[Extrait]
Divergence, dilemmes et débats
- La synchronisation économique a cédé sa place à la divergence.
- Aux États-Unis, la persistance de l’inflation bride les velléités d’assouplissement de la Réserve fédérale (Fed). La BCE a fait un premier pas hésitant mais poursuivra le mouvement au S2. Au Japon, la faiblesse du yen devrait forcer un réajustement du policy mix. En Chine, l’éternel dilemme entre indépendance monétaire et stabilité des changes atteint un nouveau paroxysme.
- La fragmentation géopolitique, sur fond de campagne électorale américaine tendue, devrait s’accélérer et menace la valorisation élevée des actifs risqués.
- La trajectoire des marchés financiers ne devrait pas être aussi linéaire qu’au cours des six derniers mois.
- Dans cet environnement, avec le risque de nouveaux chocs d’offre inflationnistes en 2025, les maturités à court terme des obligations d’État, le crédit et une stratégie «barbell» combinant des couvertures contre l’inflation et une sélection des actions de qualité à faible risque sont privilégiés.
Perspectives économiques – Raphaël Gallardo, économiste en chef
« 2024 a commencé sur une note optimiste, mais les espoirs d’une reprise synchronisée se sont estompés. »
Différents degrés de persistance de l’inflation et de résistance du marché du travail ont conduit à une divergence de la croissance des salaires réels dans les pays développés : accélération continue au Royaume-Uni et dans la zone euro, décélération au Japon et aux États-Unis. La synchronisation ne prévaut plus que dans le redressement du cycle manufacturier, confirmé par les dernières enquêtes auprès des entreprises en Corée du Sud, à Taïwan, en Allemagne et en Suède.

[Données fournies]
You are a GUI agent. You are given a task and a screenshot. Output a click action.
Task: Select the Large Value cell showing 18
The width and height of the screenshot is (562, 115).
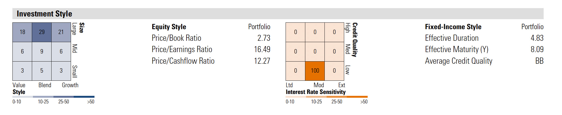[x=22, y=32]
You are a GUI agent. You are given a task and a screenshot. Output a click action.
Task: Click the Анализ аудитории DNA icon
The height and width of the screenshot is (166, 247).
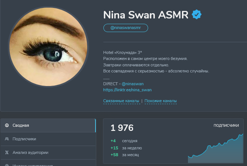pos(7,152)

--

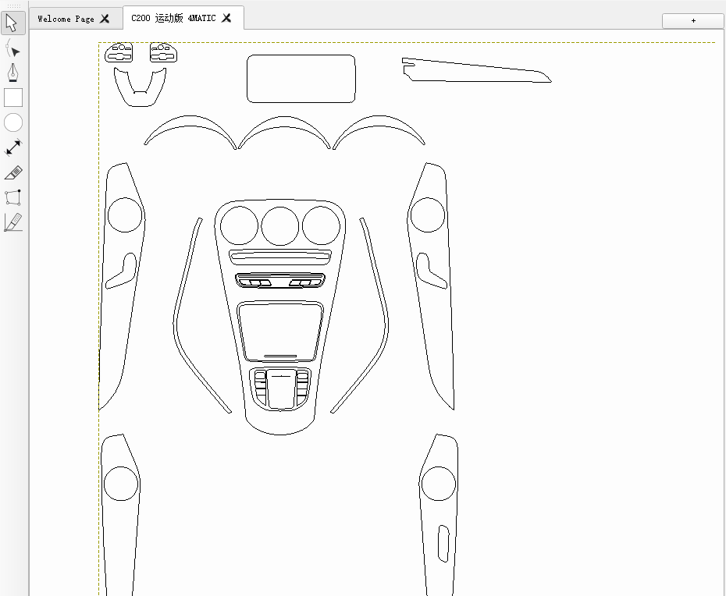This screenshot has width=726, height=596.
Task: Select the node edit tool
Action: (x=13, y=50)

[Consigne] Poursuivez le texte consacré à la divergence économique entre pays développés, à partir de l'endroit où il s'interrompt.

[Corrigé]
Aux États-Unis, l’essoufflement du consommateur devrait être en partie compensé par la résurgence de l’investissement, stimulée par les politiques industrielles (relocalisation, décarbonation), la course à l’armement et à l’intelligence artificielle (IA). Par conséquent, un atterrissage en douceur incomplet reste notre scénario central ; une fenêtre étroite est ouverte pour deux réductions des taux de la Fed cette année. Toutefois, le ralentissement cyclique signifie que l’économie sera un handicap pour M. Biden lors de l’élection de novembre. Une victoire républicaine entraînerait des politiques de stagflation (tarifs douaniers, déportations et réductions d’impôts non financées, même si la déréglementation stimulerait la croissance potentielle).
L’embellie se confirme dans la zone euro. La désinflation due aux effets d’offre et le rattrapage différé des salaires par rapport à la période inflationniste précédente permettent à la Banque centrale européenne de réduire les taux, et ce dans une reprise naissante des exportations et de la consommation. Le virage à droite des élections européennes sera un revers pour l’agenda écologique, mais accélérera les efforts de relocalisation grâce à une politique anti-Chine renforcée.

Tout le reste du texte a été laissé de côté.